GOAL OF THE EXERCISE:
Copy out each line of the entries where the word "agent" is present.

DATASET RECORDS:
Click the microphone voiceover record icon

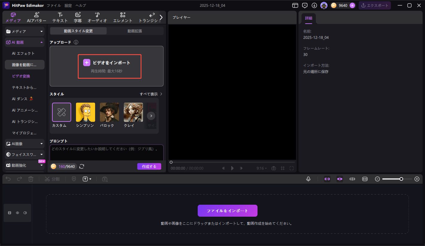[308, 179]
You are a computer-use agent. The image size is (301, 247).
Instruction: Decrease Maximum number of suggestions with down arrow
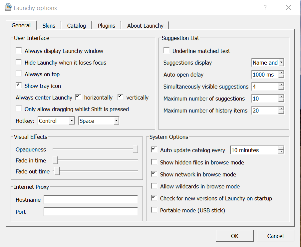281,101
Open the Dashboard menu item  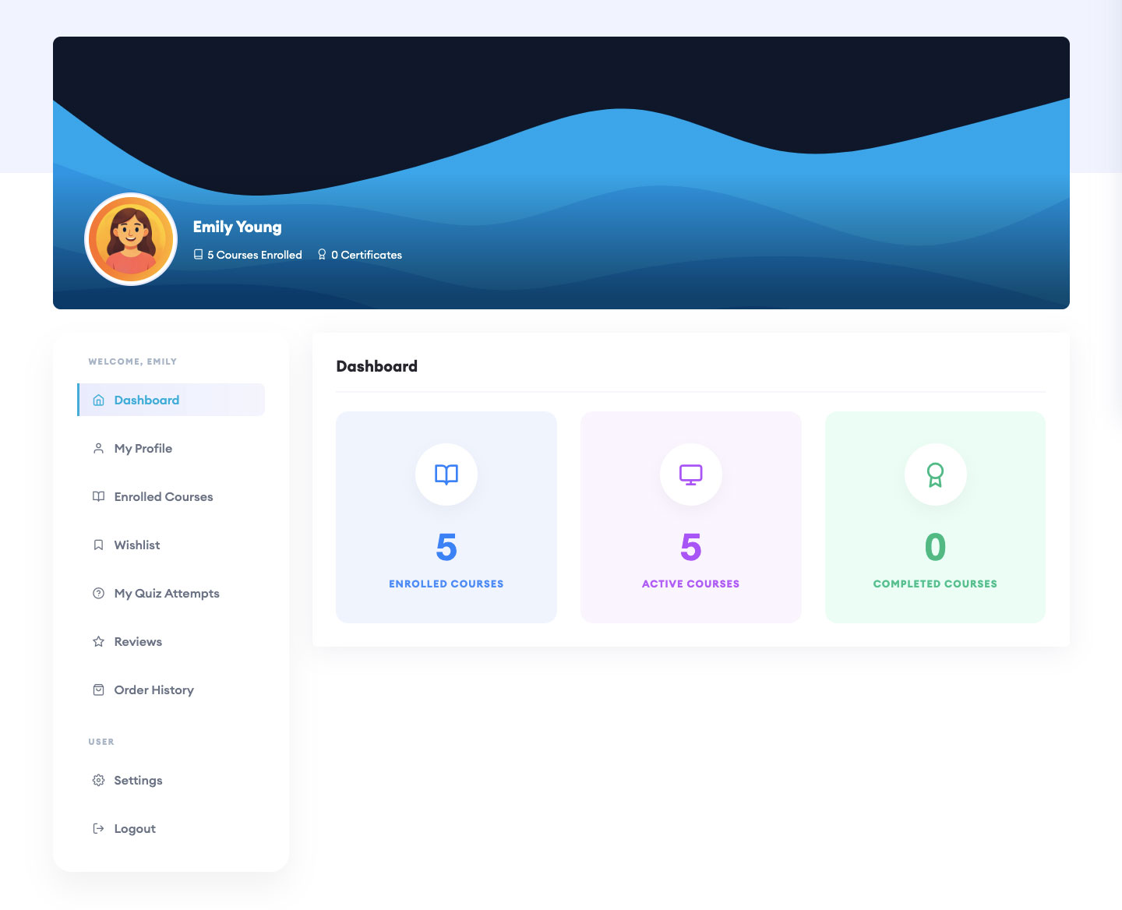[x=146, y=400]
==
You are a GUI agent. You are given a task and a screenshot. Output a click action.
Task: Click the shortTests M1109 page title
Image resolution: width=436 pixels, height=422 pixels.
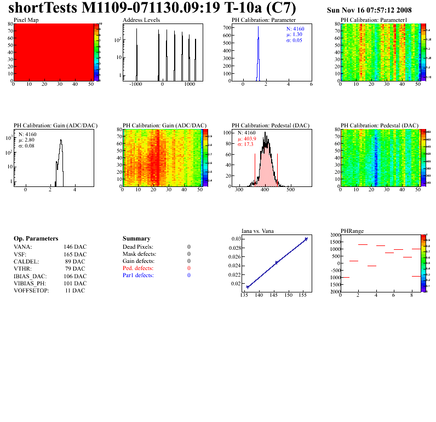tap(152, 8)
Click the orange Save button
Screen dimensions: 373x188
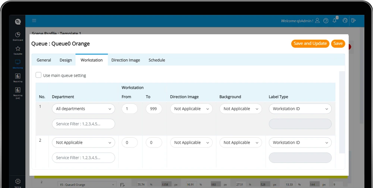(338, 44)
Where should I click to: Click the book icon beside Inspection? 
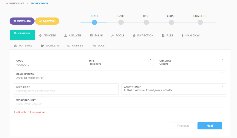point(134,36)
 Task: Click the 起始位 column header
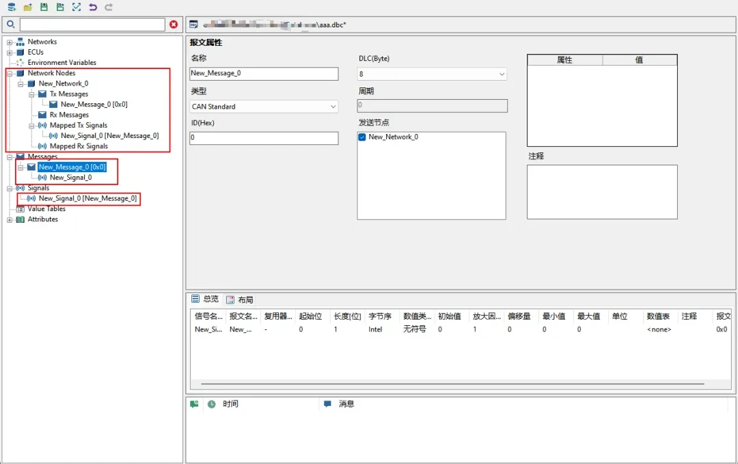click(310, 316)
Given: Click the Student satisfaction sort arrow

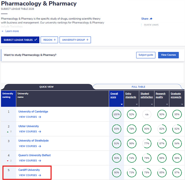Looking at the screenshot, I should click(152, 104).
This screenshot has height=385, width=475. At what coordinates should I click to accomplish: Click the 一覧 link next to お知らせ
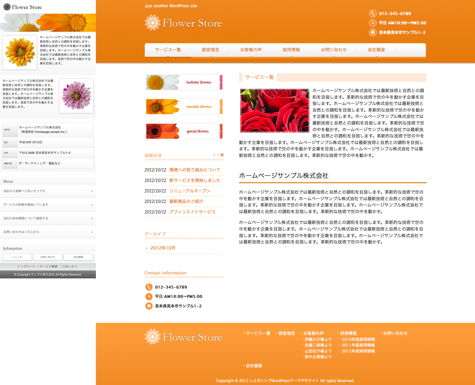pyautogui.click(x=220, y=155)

ANSWER SPACE:
You are a computer-use agent. The image size is (301, 247).
You are a GUI agent. You are given a task and a screenshot. Output a click action.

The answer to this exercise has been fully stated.